The exercise: Write out the passage of the post on New Zealand Curriculum design from "I sent this" to "concepts et al." word for word.

━━━ Text section

Empowered Curriculum Design

NZC pg 44

NZC pg 44

I sent this image out on twitter yesterday and provoked a large discussion which I felt I could no longer answer in less than 140 characters. So, here goes my interpretation of what this means:

The Learning Area descriptions, introduced on pg16 and in depth from pp18-33, set out the learning that is required to take place. These pages set out various concepts, contexts, skills and dispositions that are considered core to the development of understanding of the different Learning Areas. The Achievement Objectives at the back of the New Zealand Curriculum are set out to assist the development of those core concepts et al.

By saying that you may select achievement objectives in response to student interest and needs, it shows that you are not required to teach every single achievement objective on those pages. Therein lies the power of the New Zealand Curriculum. Yes, the achievement objectives exist and you CAN use them, you do not have to base all of your teaching on them or cram every one of them into courses of learning. For me, this is an incredibly empowering idea.

At Wellington High School, 5 or 6 years ago, our Social Sciences Faculty spent time with Andrea Milligan (from Victoria University) reframing the achievement objectives to suit the context of our school and students. This involved staff and students. Some of the achievement objectives remained as they were, but others were merged or rewritten to better reflect what we were trying to achieve in our faculty.

At present I am one of the Specialised Learning Leaders at Hobsonville Point Secondary School who have been deconstructing and reframing the New Zealand Curriculum to work out what learning will occur in our school when it opens next year. Di Cavallo pointed out to us this sentence from page 16 of the NZC:

“All learning should make use of the natural connections that exist between learning areas and that link learning areas to the values and key competencies.”

NZC pg 16

For us, we are basing these connections on the concepts (and possibly contexts) that arise on pages 17-33 of the Curriculum as this is what we are required to teach. Now that does not in any way mean that we will only teach these things, but it forms the core of our learning intentions. In this way, we feel that we are basing learning on authentic connections between learning areas whilst maintaining the specialist knowledge of the separate disciplines through their core concepts.

━━━━━━
━━━ Recorded information

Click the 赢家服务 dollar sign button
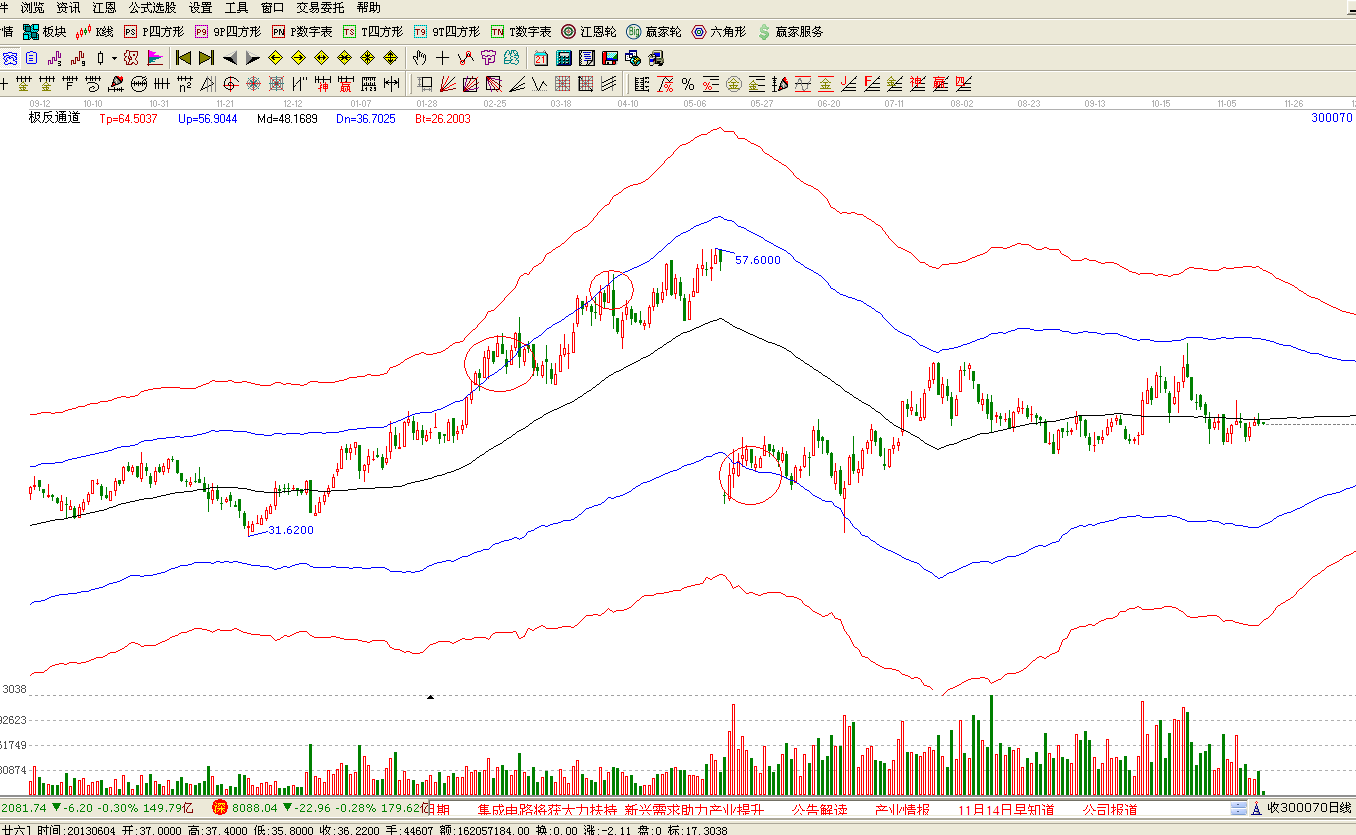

━━━━━━

Complete answer:
I sent this image out on twitter yesterday and provoked a large discussion which I felt I could no longer answer in less than 140 characters. So, here goes my interpretation of what this means:

The Learning Area descriptions, introduced on pg16 and in depth from pp18-33, set out the learning that is required to take place. These pages set out various concepts, contexts, skills and dispositions that are considered core to the development of understanding of the different Learning Areas. The Achievement Objectives at the back of the New Zealand Curriculum are set out to assist the development of those core concepts et al.